La Corée, terre de martyrs
La Corée est une terre de martyrs depuis les débuts de l’évangélisation : des persécutions atroces se sont abattues sur les premiers chrétiens, en trois vagues successives : 1839, 1845 et 1866 menées par les monarques coréens. Le bilan fut terrible : 10 000 chrétiens furent massacrés après avoir été terriblement torturés, dont douze évêques et prêtres de la Société des Missions Étrangères de Paris.

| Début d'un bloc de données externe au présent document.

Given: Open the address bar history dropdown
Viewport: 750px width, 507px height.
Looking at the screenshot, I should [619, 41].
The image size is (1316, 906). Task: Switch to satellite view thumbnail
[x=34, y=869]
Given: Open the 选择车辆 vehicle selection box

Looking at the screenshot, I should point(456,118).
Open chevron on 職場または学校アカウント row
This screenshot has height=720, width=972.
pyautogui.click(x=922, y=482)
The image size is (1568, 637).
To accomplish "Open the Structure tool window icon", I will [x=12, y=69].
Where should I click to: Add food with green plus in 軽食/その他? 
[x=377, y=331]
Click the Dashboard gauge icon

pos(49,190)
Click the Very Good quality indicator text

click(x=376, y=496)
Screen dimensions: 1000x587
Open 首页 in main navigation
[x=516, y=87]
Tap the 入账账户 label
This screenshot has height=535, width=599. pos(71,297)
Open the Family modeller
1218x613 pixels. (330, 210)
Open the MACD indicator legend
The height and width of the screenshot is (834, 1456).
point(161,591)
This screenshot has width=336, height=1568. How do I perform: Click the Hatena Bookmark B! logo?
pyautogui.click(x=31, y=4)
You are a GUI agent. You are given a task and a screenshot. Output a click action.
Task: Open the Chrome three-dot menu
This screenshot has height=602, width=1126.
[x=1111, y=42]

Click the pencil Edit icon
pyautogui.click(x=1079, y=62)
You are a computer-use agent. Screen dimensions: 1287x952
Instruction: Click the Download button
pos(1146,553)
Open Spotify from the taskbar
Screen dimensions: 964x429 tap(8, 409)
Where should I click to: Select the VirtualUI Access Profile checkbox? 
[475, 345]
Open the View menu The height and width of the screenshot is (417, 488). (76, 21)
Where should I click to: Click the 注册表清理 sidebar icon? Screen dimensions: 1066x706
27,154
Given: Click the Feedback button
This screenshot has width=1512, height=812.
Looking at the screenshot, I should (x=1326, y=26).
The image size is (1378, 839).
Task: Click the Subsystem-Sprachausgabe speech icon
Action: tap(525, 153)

La foi des chrétiens, autant au sud qu’au nord du 38e parallèle s’enracine donc dans l’exemple, la foi et l’intercession de leurs martyrs, ceux du passé, et ceux de notre époque, qui souffrent et meurent dans ce vaste camp de concentration qui a pour nom : la Corée du Nord !
En conclusion, voici ce que disait le pape François pendant son voyage apostolique du 15 au 18 août 2014, pendant lequel il a béatifié 124 martyrs coréens : « Les martyrs nous appellent à remettre le Christ au-dessus de tout et à voir tout dans ce monde en relation avec Lui et Son règne éternel. Ils nous poussent à nous demander s’il y a quelque chose pour quoi nous serions disposés à donner notre vie ».